*Task description*. Find the word "الإدريسي" in the listing, and copy out each line where it turns up.

*Provided data*.
################
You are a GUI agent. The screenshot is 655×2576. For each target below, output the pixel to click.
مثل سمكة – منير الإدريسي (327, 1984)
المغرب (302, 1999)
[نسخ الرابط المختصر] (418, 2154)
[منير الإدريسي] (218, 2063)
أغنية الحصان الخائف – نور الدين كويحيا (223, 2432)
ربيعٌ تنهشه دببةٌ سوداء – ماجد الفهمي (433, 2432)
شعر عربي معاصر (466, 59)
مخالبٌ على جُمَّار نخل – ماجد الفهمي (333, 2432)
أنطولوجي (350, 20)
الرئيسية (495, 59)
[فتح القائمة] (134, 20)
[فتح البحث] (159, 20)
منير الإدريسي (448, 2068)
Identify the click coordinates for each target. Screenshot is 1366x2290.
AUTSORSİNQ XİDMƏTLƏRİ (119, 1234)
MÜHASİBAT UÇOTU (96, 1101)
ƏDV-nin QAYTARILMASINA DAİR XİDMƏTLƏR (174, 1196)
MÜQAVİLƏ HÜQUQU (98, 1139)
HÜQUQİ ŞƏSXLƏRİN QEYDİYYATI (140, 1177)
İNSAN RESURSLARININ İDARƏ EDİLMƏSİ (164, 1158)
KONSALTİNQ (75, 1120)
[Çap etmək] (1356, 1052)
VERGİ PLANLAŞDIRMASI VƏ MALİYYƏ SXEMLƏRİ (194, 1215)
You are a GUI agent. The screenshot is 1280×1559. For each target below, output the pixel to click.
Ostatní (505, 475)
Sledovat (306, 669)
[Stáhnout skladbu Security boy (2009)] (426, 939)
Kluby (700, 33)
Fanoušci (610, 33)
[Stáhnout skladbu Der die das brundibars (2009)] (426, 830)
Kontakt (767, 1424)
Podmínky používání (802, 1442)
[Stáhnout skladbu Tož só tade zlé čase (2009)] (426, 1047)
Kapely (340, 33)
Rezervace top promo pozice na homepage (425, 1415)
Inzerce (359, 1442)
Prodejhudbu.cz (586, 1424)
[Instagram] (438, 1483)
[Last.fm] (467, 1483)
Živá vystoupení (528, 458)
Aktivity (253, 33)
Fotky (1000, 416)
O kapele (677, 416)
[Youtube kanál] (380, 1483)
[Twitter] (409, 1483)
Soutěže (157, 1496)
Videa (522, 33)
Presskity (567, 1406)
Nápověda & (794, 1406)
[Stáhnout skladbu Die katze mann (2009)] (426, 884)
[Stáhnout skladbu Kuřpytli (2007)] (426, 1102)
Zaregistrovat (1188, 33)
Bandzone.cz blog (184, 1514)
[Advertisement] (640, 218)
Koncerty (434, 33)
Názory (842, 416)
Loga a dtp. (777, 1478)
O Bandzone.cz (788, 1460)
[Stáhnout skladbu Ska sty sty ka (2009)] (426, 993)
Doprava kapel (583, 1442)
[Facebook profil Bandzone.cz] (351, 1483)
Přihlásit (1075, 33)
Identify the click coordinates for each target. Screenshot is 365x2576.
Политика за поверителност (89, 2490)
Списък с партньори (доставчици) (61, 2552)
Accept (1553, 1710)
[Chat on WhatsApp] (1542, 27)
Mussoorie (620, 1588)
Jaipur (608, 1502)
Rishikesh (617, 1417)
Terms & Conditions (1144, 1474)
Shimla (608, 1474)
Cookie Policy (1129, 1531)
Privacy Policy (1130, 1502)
################
*Solution for this exercise*.
مثل سمكة – منير الإدريسي (327, 1984)
[منير الإدريسي] (218, 2063)
منير الإدريسي (448, 2068)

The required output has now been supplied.